Given request =
Recast the data from the line that contains "will (x=258, y=118)." through the line that contains "tap(680, 57)" as a Markdown table with the columns Row and Line, skipping any blank lines.

Given data =
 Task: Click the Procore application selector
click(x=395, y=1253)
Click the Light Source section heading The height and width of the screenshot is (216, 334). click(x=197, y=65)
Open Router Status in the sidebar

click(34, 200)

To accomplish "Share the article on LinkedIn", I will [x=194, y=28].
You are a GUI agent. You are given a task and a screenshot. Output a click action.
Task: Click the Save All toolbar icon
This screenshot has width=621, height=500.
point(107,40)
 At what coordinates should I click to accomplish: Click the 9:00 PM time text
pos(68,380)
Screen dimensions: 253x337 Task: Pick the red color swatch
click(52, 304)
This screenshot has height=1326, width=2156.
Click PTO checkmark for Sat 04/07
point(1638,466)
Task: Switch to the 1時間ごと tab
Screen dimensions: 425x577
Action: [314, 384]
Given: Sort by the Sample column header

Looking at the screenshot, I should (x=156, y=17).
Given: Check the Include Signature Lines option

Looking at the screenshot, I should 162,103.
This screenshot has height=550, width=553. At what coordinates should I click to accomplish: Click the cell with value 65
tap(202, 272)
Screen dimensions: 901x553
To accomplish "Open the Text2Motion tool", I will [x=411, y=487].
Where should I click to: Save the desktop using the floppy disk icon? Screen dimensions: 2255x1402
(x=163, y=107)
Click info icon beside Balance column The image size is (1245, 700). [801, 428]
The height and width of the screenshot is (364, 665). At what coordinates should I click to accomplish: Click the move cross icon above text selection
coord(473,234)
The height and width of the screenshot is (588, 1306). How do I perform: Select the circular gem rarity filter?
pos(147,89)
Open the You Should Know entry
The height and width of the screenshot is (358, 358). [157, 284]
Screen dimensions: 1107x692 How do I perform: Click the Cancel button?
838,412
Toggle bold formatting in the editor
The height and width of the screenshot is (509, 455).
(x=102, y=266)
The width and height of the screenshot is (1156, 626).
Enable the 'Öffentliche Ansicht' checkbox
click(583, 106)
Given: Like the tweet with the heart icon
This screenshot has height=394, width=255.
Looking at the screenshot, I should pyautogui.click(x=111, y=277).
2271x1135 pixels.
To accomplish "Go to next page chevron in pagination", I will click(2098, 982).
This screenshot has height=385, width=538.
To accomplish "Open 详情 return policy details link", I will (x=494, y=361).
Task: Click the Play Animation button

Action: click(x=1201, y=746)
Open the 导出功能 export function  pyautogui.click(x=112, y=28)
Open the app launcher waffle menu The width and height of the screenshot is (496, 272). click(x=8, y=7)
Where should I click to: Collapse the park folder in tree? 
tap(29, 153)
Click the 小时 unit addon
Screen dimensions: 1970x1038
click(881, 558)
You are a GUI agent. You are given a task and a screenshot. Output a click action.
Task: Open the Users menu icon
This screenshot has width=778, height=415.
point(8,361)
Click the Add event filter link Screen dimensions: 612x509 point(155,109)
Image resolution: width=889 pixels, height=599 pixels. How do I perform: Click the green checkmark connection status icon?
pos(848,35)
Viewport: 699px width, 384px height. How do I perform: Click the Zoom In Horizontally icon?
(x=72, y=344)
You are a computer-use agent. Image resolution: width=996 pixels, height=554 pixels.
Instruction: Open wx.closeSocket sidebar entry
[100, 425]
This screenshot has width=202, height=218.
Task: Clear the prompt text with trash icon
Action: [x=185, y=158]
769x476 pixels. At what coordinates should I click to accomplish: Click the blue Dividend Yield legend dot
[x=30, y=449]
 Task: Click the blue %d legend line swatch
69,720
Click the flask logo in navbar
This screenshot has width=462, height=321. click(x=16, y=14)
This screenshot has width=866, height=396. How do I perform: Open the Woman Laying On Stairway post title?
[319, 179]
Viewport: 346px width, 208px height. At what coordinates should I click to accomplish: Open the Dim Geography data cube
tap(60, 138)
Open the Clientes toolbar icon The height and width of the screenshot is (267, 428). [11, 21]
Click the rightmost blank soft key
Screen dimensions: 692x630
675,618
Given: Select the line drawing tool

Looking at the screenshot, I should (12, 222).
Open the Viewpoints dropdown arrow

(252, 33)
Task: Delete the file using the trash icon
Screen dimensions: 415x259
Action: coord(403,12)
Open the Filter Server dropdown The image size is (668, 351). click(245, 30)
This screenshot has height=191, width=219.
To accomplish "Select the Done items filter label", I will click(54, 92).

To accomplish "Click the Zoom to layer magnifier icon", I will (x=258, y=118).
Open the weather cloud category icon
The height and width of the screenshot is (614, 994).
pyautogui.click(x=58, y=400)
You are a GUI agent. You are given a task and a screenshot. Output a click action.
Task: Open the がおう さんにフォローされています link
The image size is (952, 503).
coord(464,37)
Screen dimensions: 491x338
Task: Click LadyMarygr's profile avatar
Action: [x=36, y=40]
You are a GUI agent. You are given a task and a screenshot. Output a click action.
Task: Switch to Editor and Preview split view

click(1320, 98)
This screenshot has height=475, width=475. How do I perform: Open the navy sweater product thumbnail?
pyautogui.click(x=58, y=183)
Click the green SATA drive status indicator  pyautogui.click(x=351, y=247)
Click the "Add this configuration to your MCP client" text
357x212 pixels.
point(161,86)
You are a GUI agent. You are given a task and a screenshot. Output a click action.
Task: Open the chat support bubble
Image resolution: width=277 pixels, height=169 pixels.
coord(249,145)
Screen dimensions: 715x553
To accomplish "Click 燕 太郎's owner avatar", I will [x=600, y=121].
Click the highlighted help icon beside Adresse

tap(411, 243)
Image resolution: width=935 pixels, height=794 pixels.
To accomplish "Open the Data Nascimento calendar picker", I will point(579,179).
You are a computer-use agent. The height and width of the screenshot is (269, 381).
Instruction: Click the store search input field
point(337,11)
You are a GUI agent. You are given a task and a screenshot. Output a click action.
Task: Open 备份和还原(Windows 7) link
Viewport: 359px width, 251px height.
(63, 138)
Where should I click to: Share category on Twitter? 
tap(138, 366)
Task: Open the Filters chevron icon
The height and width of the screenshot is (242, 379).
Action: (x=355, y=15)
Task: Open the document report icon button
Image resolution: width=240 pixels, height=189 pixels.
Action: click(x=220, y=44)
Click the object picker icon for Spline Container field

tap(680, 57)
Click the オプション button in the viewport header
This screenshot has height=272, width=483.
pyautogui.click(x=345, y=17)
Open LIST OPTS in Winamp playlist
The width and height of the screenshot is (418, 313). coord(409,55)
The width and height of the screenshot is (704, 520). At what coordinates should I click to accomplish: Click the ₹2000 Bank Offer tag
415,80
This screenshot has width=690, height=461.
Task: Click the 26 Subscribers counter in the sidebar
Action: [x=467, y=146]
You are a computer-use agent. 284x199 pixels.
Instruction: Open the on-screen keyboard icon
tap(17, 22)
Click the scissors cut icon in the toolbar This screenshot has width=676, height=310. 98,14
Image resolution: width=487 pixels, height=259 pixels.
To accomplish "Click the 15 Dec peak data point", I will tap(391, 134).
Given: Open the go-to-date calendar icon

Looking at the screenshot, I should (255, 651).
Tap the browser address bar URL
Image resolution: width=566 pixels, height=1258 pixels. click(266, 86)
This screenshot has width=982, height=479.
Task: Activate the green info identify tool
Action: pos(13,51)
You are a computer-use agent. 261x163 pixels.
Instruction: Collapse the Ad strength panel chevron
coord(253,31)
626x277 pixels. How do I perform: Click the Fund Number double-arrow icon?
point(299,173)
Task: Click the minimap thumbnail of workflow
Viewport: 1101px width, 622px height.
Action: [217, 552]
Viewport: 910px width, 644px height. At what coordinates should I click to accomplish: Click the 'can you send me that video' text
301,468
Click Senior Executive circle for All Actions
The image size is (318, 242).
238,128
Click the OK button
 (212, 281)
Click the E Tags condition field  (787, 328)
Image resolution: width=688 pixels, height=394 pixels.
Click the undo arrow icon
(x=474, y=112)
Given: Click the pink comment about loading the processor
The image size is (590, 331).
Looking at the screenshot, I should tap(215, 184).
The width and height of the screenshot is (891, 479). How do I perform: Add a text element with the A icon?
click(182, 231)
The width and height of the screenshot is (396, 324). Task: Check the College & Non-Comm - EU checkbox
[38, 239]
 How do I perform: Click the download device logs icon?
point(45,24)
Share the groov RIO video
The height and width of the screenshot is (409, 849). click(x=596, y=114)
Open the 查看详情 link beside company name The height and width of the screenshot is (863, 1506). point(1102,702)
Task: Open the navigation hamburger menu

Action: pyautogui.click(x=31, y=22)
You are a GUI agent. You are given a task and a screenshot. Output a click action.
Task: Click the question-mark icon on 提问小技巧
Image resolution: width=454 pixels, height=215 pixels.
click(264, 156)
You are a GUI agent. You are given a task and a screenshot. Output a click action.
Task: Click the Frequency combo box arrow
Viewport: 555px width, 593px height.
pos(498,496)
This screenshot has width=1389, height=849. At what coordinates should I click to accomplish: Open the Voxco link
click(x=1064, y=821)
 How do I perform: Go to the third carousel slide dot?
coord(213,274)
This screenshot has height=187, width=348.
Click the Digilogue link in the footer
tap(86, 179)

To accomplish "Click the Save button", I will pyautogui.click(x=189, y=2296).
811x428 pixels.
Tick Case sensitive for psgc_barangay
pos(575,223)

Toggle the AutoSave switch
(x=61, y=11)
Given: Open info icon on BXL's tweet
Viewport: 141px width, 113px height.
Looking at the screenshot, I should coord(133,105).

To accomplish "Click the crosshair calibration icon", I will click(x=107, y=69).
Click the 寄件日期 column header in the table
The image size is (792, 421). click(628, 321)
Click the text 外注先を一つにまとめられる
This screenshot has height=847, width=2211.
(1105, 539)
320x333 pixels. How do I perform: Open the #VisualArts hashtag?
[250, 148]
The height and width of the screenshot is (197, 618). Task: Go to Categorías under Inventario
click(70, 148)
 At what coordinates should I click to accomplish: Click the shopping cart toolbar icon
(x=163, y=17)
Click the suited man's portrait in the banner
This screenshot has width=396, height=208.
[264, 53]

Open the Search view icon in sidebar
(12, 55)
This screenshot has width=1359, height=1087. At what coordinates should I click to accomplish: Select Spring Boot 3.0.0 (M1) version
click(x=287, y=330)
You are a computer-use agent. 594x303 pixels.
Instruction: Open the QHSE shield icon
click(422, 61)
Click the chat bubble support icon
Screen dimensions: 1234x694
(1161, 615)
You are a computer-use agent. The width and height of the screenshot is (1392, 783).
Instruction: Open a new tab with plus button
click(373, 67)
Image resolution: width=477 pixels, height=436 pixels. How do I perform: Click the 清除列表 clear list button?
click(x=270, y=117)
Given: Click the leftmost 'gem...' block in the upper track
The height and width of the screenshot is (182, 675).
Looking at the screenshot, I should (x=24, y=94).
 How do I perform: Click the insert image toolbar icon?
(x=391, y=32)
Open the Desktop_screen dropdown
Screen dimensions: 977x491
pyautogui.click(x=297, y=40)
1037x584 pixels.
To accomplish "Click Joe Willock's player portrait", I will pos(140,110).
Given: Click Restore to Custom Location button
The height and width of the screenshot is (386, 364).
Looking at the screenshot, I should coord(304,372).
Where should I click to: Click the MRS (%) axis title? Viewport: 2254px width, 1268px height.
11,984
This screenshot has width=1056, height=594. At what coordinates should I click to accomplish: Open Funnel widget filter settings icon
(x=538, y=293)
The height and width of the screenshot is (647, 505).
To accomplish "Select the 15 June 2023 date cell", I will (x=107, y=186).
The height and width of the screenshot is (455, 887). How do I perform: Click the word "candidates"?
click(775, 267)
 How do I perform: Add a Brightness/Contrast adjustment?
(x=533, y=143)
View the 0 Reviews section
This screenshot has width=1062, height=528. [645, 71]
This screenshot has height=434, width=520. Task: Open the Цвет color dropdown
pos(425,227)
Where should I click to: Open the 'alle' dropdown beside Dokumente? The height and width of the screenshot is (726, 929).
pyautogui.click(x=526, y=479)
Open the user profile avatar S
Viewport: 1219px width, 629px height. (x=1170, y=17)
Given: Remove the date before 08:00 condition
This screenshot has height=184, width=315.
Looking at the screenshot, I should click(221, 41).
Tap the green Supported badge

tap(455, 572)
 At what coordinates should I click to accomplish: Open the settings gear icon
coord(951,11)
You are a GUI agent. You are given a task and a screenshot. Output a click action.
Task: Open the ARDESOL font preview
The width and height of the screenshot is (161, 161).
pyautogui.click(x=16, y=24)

Written answer =
| Row | Line |
|---|---|
| 1 | To accomplish "Click the Zoom to layer magnifier icon", I will (x=258, y=118). |
| 2 | Open the weather cloud category icon |
| 3 | The height and width of the screenshot is (614, 994). |
| 4 | pyautogui.click(x=58, y=400) |
| 5 | You are a GUI agent. You are given a task and a screenshot. Output a click action. |
| 6 | Task: Open the がおう さんにフォローされています link |
| 7 | The image size is (952, 503). |
| 8 | coord(464,37) |
| 9 | Screen dimensions: 491x338 |
| 10 | Task: Click LadyMarygr's profile avatar |
| 11 | Action: [x=36, y=40] |
| 12 | You are a GUI agent. You are given a task and a screenshot. Output a click action. |
| 13 | Task: Switch to Editor and Preview split view |
| 14 | click(1320, 98) |
| 15 | This screenshot has height=475, width=475. How do I perform: Open the navy sweater product thumbnail? |
| 16 | pyautogui.click(x=58, y=183) |
| 17 | Click the green SATA drive status indicator  pyautogui.click(x=351, y=247) |
| 18 | Click the "Add this configuration to your MCP client" text |
| 19 | 357x212 pixels. |
| 20 | point(161,86) |
| 21 | You are a GUI agent. You are given a task and a screenshot. Output a click action. |
| 22 | Task: Open the chat support bubble |
| 23 | Image resolution: width=277 pixels, height=169 pixels. |
| 24 | coord(249,145) |
| 25 | Screen dimensions: 715x553 |
| 26 | To accomplish "Click 燕 太郎's owner avatar", I will [x=600, y=121]. |
| 27 | Click the highlighted help icon beside Adresse |
| 28 | tap(411, 243) |
| 29 | Image resolution: width=935 pixels, height=794 pixels. |
| 30 | To accomplish "Open the Data Nascimento calendar picker", I will point(579,179). |
| 31 | You are a computer-use agent. The height and width of the screenshot is (269, 381). |
| 32 | Instruction: Click the store search input field |
| 33 | point(337,11) |
| 34 | You are a GUI agent. You are given a task and a screenshot. Output a click action. |
| 35 | Task: Open 备份和还原(Windows 7) link |
| 36 | Viewport: 359px width, 251px height. |
| 37 | (63, 138) |
| 38 | Where should I click to: Share category on Twitter?  |
| 39 | tap(138, 366) |
| 40 | Task: Open the Filters chevron icon |
| 41 | The height and width of the screenshot is (242, 379). |
| 42 | Action: (x=355, y=15) |
| 43 | Task: Open the document report icon button |
| 44 | Image resolution: width=240 pixels, height=189 pixels. |
| 45 | Action: click(x=220, y=44) |
| 46 | Click the object picker icon for Spline Container field |
| 47 | tap(680, 57) |